What is needed
Beginning at the line containing "You are a computer-use", give again every line through the end of the data, unchanged and with both ends included. Drop any pictures.

Data records
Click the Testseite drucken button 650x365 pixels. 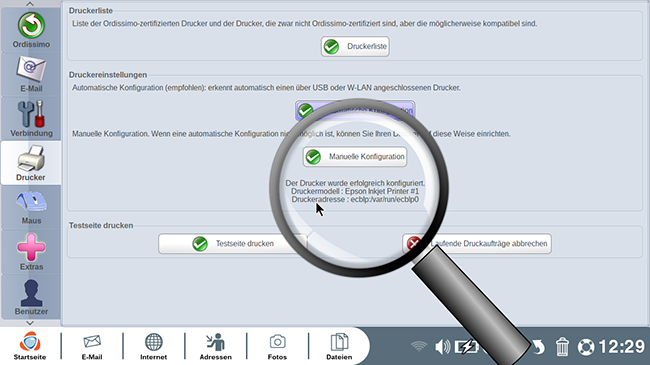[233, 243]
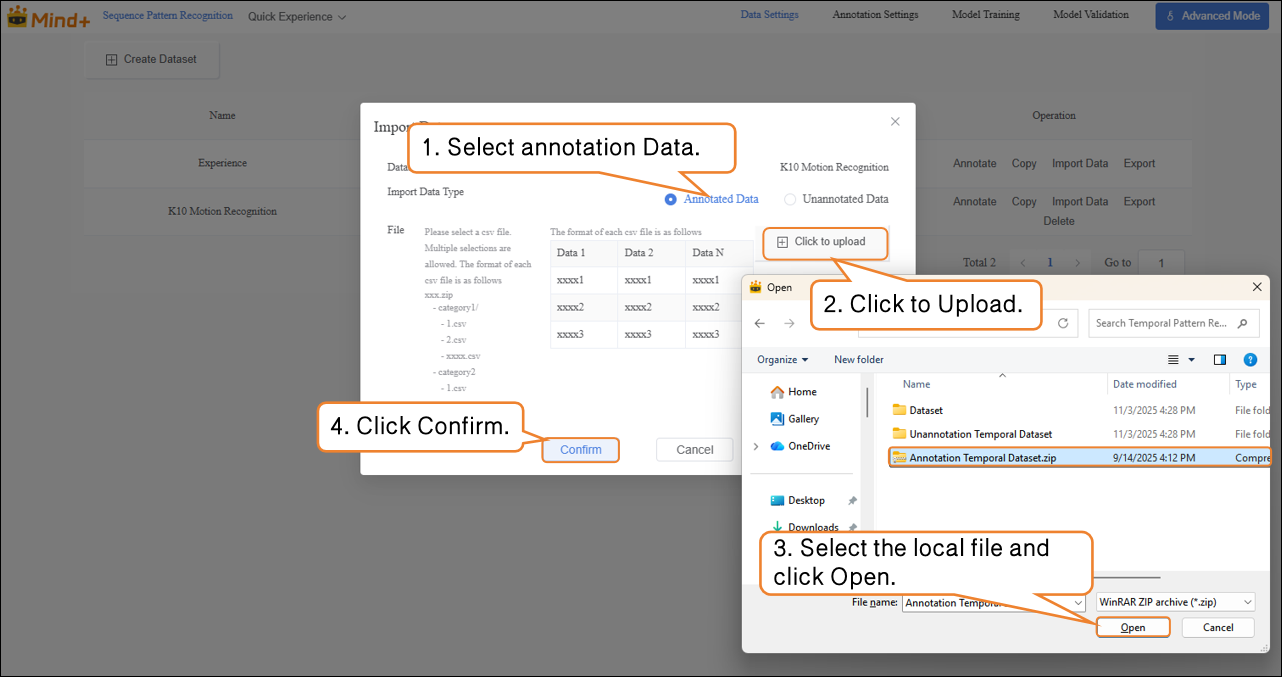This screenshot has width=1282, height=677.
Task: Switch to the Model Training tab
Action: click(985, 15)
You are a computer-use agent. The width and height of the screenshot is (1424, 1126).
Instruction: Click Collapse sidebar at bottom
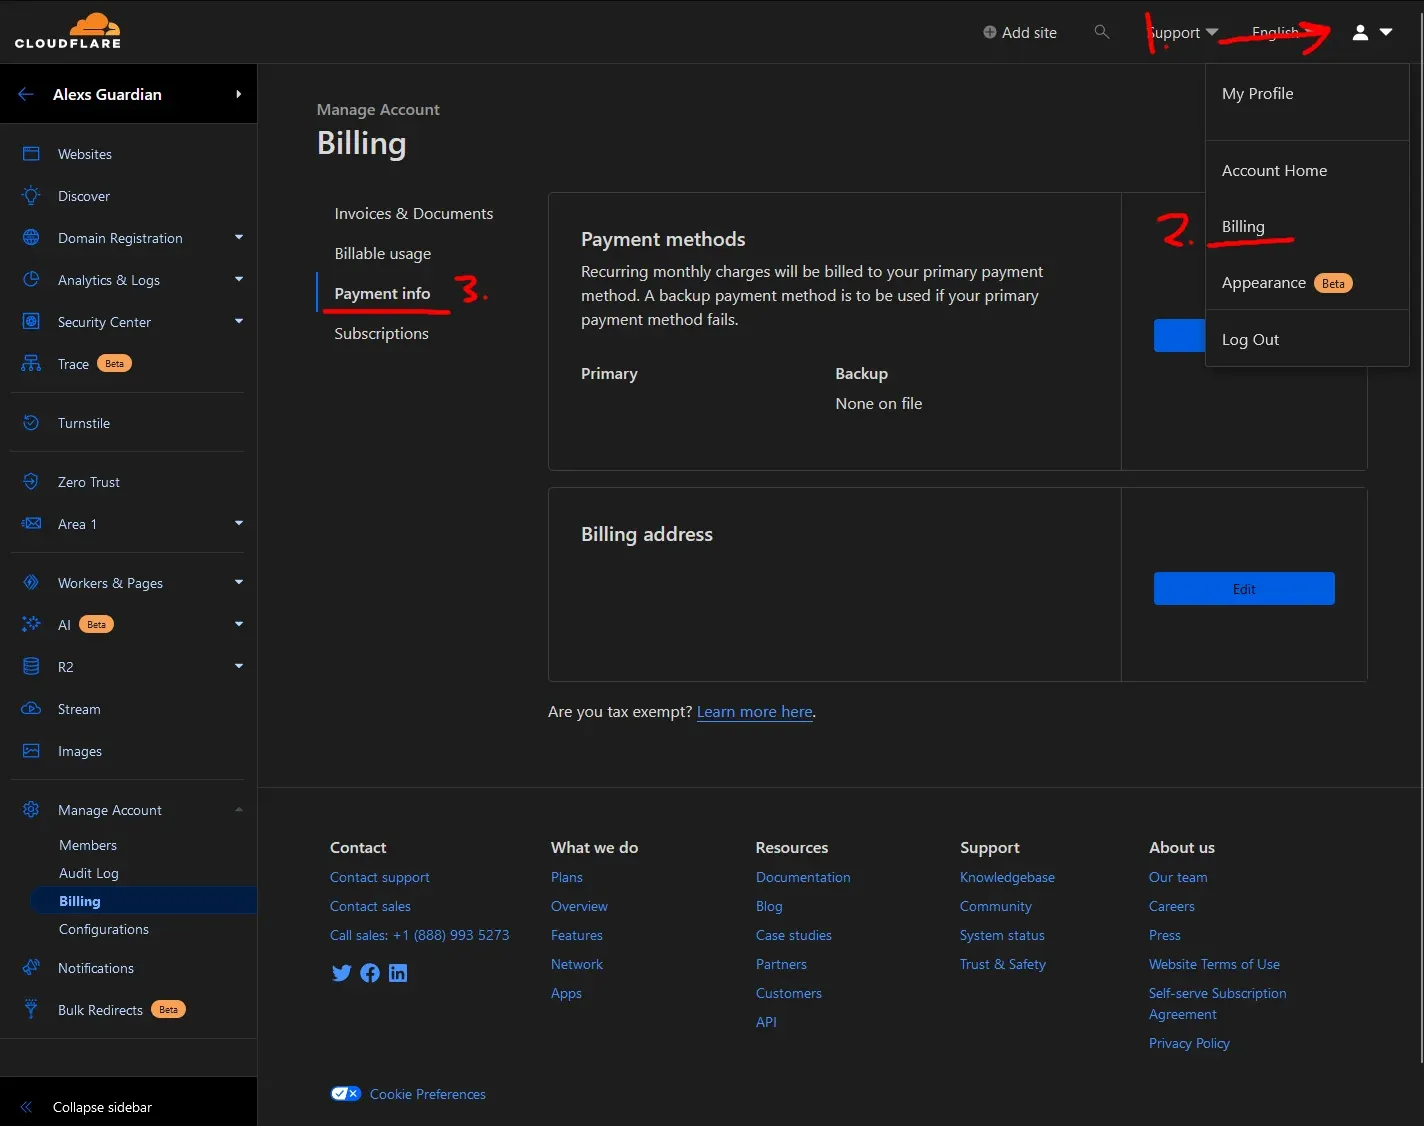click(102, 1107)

Task solution
You are a computer-use agent. The width and height of the screenshot is (1424, 1126).
Instruction: Click Collapse sidebar at bottom
click(102, 1107)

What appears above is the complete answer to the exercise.